Zwei Etagen unter der eindrucksvollen Aussicht über den Stadtwald öffnet die neue Kapelle von St. Theresia ihre Tür. „Früher war hier die Taufkapelle“, erklärt Rebbelmund. Das Taufbecken hat auch in der neuen Kapelle einen Platz gefunden – und das nicht nur als Dekoration. „In der Nachbarschaft wohnen viele junge Familien“, sagt Bonsen. Deshalb sind auch in der neuen Kapelle wieder Taufen geplant.
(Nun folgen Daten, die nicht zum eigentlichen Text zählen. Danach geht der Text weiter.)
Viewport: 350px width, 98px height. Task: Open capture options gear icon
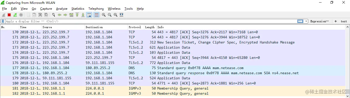(21, 15)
Behutsam haben sie einige Gegenstände aus der alten Kirche in der neuen Kapelle platziert: In der Rückwand sind die Steine sichtbar, die früher die sogenannten Apostelleuchter getragen haben, auch der Tabernakel hat schon seinen Platz. Vor allem besticht die Kapelle aber durch Freiraum, Fläche und den unverstellten Blick auf eine große Fensterfront, die die Künstlerin Maria Theresia von Fürstenberg mit dem Bild des „brennenden Dornbuschs“ gestaltet hat. „Diese Kapelle soll kein Museum werden“, betont Bonsen. Ganz im Gegenteil: Nicht nur die Kita nebenan, sondern auch die benachbarte Stiftsschule werden hier ihre Gottesdienste feiern. Außerdem wird es einmal pro Woche einen Werktags-Gottesdienst geben, und für individuelle Besuche soll die Kapelle tagsüber ebenfalls geöffnet sein. „Wir haben tolle Räume gebaut, jetzt müssen die Menschen sie mit Leben füllen“, sagt Wiedemann. Ab dem 1. Oktober – dem Gedenktag der Heiligen Theresia – wird die Gemeinde dazu reichlich Gelegenheit haben.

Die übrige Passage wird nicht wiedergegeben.